▶ _PROVIDED PASSAGE_

-*-

Watermarking for Late Data

Handle late-arriving data with watermarks:

python

from pyspark.sql.functions import window

# Define watermark (10 minutes tolerance for late data)
windowed_counts = streaming_df \
    .withWatermark("timestamp", "10 minutes") \
    .groupBy(
        window(col("timestamp"), "10 minutes"),
        col("word")
    ) \
    .count()

# Data arriving more than 10 minutes late will be dropped

Watermark Benefits:

Limit state size by dropping old aggregation state
Handle late data within tolerance window
Improve performance by not maintaining infinite state

Session Windows

Group events into sessions based on inactivity gaps:

python

from pyspark.sql.functions import session_window, when

# Dynamic session window based on user
session_window_spec = session_window(
    col("timestamp"),
    when(col("userId") == "user1", "5 seconds")
    .when(col("userId") == "user2", "20 seconds")
    .otherwise("5 minutes")
)

sessionized_counts = streaming_df \
    .withWatermark("timestamp", "10 minutes") \
    .groupBy(session_window_spec, col("userId")) \
    .count()

Stateful Stream Processing

Maintain state across micro-batches:

python

from pyspark.sql.functions import expr

# Deduplication using state
deduplicated = streaming_df \
    .withWatermark("timestamp", "1 hour") \
    .dropDuplicates(["user_id", "event_id"])

# Stream-stream joins (stateful)
stream1 = spark.readStream.format("kafka").option("subscribe", "topic1").load()
stream2 = spark.readStream.format("kafka").option("subscribe", "topic2").load()

joined = stream1 \
    .withWatermark("timestamp", "10 minutes") \
    .join(
        stream2.withWatermark("timestamp", "20 minutes"),
        expr("stream1.user_id = stream2.user_id AND stream1.timestamp >= stream2.timestamp AND stream1.timestamp <= stream2.timestamp + interval 15 minutes"),
        "inner"
    )

Checkpointing

Ensure fault tolerance with checkpoints:

python

# Checkpoint location stores:
# - Stream metadata (offsets, configuration)
# - State information (for stateful operations)
# - Write-ahead logs

query = streaming_df.writeStream \
    .format("parquet") \
    .option("path", "output") \
    .option("checkpointLocation", "checkpoint/dir")  # REQUIRED for production \
    .start()

# Recovery: Restart query with same checkpoint location
# Spark will resume from last committed offset

Checkpoint Best Practices:

Always set checkpointLocation for production streams
Use reliable distributed storage (HDFS, S3) for checkpoints
Don't delete checkpoint directory while stream is running
Back up checkpoints for disaster recovery

Machine Learning with MLlib

Spark's scalable machine learning library.

-*-

▶ _STATED EXERCISE_
Transcribe the part of the Spark streaming passage between "Ensure fault tolerance" and "(for stateful operations)", inclusive, with no character altered.

▶ _SOURCE MATERIAL_

-*-

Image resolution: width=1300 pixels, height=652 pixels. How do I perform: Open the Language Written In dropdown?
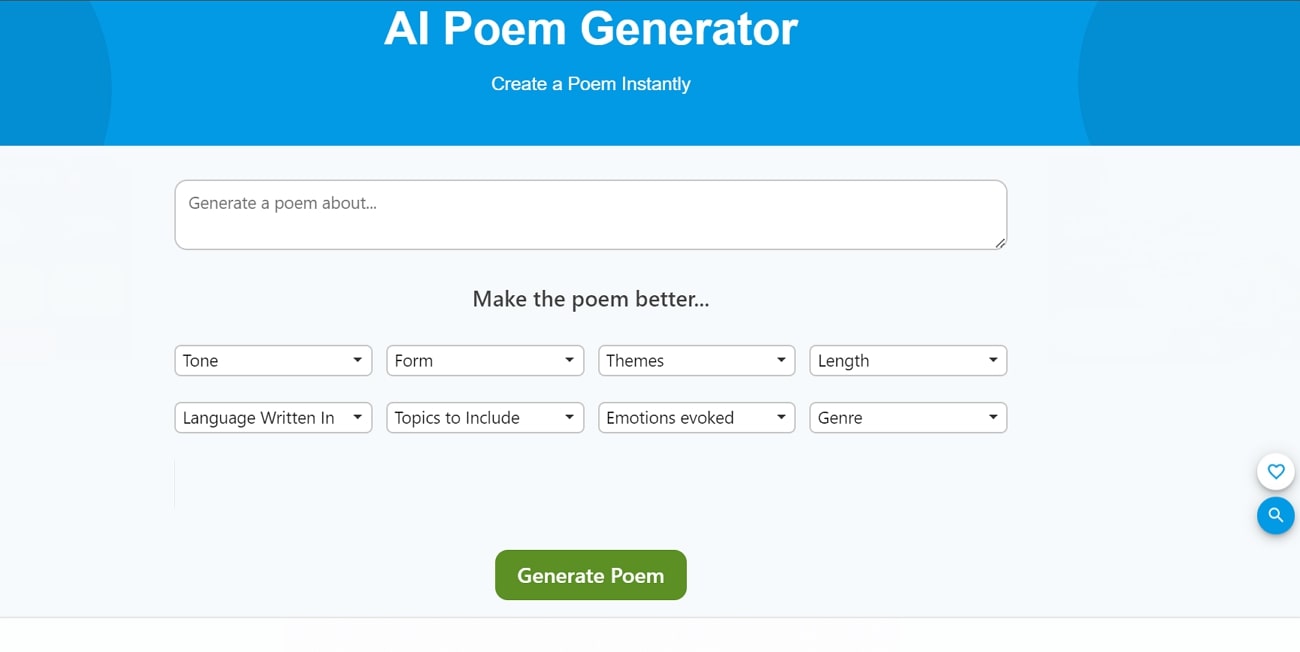pos(272,417)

-*-

▶ _ANSWER FOR THE TASK_
Ensure fault tolerance with checkpoints:

python

# Checkpoint location stores:
# - Stream metadata (offsets, configuration)
# - State information (for stateful operations)